Word and item position data:
┄┄┄┄┄┄┄┄┄┄┄┄┄┄┄┄┄┄┄┄
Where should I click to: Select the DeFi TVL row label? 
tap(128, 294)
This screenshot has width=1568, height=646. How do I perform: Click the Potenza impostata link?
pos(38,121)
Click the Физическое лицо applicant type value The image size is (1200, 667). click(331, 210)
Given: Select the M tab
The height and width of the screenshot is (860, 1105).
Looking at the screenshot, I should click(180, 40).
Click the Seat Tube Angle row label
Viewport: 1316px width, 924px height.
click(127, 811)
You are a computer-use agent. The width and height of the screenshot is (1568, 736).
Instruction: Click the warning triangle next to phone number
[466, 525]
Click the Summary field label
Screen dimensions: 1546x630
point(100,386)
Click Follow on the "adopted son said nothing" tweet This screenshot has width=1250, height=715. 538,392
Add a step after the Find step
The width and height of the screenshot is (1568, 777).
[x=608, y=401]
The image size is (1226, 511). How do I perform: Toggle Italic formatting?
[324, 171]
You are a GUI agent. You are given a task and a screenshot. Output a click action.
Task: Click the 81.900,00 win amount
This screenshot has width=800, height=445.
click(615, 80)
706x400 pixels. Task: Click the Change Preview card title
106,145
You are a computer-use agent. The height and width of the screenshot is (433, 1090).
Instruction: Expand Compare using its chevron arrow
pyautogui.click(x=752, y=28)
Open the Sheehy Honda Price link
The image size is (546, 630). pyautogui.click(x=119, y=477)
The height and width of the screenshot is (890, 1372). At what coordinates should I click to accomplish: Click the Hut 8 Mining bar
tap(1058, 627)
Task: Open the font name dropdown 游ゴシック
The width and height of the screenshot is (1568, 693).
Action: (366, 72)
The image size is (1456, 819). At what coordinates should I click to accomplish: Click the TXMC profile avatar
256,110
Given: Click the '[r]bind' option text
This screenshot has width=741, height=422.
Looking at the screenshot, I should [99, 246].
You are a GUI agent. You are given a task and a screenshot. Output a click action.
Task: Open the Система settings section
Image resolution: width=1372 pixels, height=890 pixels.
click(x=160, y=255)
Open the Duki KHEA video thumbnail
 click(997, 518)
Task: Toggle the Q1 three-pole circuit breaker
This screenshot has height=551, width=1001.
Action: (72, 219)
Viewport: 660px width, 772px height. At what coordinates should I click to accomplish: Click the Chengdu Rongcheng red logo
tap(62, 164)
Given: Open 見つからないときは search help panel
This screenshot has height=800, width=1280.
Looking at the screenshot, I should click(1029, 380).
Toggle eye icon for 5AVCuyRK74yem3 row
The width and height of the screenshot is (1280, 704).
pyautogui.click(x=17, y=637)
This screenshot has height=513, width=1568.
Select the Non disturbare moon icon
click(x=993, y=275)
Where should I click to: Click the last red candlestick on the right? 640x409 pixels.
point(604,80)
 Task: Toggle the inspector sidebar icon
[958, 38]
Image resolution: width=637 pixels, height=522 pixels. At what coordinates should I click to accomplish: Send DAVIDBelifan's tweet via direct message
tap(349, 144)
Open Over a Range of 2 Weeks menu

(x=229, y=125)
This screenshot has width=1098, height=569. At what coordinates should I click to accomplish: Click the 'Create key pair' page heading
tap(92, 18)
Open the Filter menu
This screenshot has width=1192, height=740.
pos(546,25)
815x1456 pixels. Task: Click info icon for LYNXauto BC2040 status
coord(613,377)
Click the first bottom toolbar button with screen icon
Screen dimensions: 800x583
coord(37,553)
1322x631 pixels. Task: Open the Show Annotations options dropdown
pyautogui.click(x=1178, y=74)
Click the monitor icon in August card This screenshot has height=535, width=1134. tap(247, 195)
┄┄┄┄┄┄┄┄┄┄┄┄┄┄┄┄┄┄┄┄
▶ Brief
Rewrite every line of the records above as a numbered list, skipping any blank lines.

▶ Response below
1. Where should I click to: Select the DeFi TVL row label? 
2. tap(128, 294)
3. This screenshot has width=1568, height=646. How do I perform: Click the Potenza impostata link?
4. pos(38,121)
5. Click the Физическое лицо applicant type value The image size is (1200, 667). click(331, 210)
6. Given: Select the M tab
7. The height and width of the screenshot is (860, 1105).
8. Looking at the screenshot, I should click(180, 40).
9. Click the Seat Tube Angle row label
10. Viewport: 1316px width, 924px height.
11. click(127, 811)
12. You are a computer-use agent. The width and height of the screenshot is (1568, 736).
13. Instruction: Click the warning triangle next to phone number
14. [466, 525]
15. Click the Summary field label
16. Screen dimensions: 1546x630
17. point(100,386)
18. Click Follow on the "adopted son said nothing" tweet This screenshot has width=1250, height=715. 538,392
19. Add a step after the Find step
20. The width and height of the screenshot is (1568, 777).
21. [x=608, y=401]
22. The image size is (1226, 511). How do I perform: Toggle Italic formatting?
23. [324, 171]
24. You are a GUI agent. You are given a task and a screenshot. Output a click action.
25. Task: Click the 81.900,00 win amount
26. This screenshot has width=800, height=445.
27. click(615, 80)
28. 706x400 pixels. Task: Click the Change Preview card title
29. 106,145
30. You are a computer-use agent. The height and width of the screenshot is (433, 1090).
31. Instruction: Expand Compare using its chevron arrow
32. pyautogui.click(x=752, y=28)
33. Open the Sheehy Honda Price link
34. The image size is (546, 630). pyautogui.click(x=119, y=477)
35. The height and width of the screenshot is (890, 1372). At what coordinates should I click to accomplish: Click the Hut 8 Mining bar
36. tap(1058, 627)
37. Task: Open the font name dropdown 游ゴシック
38. The width and height of the screenshot is (1568, 693).
39. Action: (366, 72)
40. The image size is (1456, 819). At what coordinates should I click to accomplish: Click the TXMC profile avatar
41. 256,110
42. Given: Click the '[r]bind' option text
43. This screenshot has width=741, height=422.
44. Looking at the screenshot, I should [99, 246].
45. You are a GUI agent. You are given a task and a screenshot. Output a click action.
46. Task: Open the Система settings section
47. Image resolution: width=1372 pixels, height=890 pixels.
48. click(x=160, y=255)
49. Open the Duki KHEA video thumbnail
50.  click(997, 518)
51. Task: Toggle the Q1 three-pole circuit breaker
52. This screenshot has height=551, width=1001.
53. Action: (72, 219)
54. Viewport: 660px width, 772px height. At what coordinates should I click to accomplish: Click the Chengdu Rongcheng red logo
55. tap(62, 164)
56. Given: Open 見つからないときは search help panel
57. This screenshot has height=800, width=1280.
58. Looking at the screenshot, I should click(1029, 380).
59. Toggle eye icon for 5AVCuyRK74yem3 row
60. The width and height of the screenshot is (1280, 704).
61. pyautogui.click(x=17, y=637)
62. This screenshot has height=513, width=1568.
63. Select the Non disturbare moon icon
64. click(x=993, y=275)
65. Where should I click to: Click the last red candlestick on the right? 640x409 pixels.
66. point(604,80)
67.  Task: Toggle the inspector sidebar icon
68. [958, 38]
69. Image resolution: width=637 pixels, height=522 pixels. At what coordinates should I click to accomplish: Send DAVIDBelifan's tweet via direct message
70. tap(349, 144)
71. Open Over a Range of 2 Weeks menu
72. (x=229, y=125)
73. This screenshot has width=1098, height=569. At what coordinates should I click to accomplish: Click the 'Create key pair' page heading
74. tap(92, 18)
75. Open the Filter menu
76. This screenshot has width=1192, height=740.
77. pos(546,25)
78. 815x1456 pixels. Task: Click info icon for LYNXauto BC2040 status
79. coord(613,377)
80. Click the first bottom toolbar button with screen icon
81. Screen dimensions: 800x583
82. coord(37,553)
83. 1322x631 pixels. Task: Open the Show Annotations options dropdown
84. pyautogui.click(x=1178, y=74)
85. Click the monitor icon in August card This screenshot has height=535, width=1134. tap(247, 195)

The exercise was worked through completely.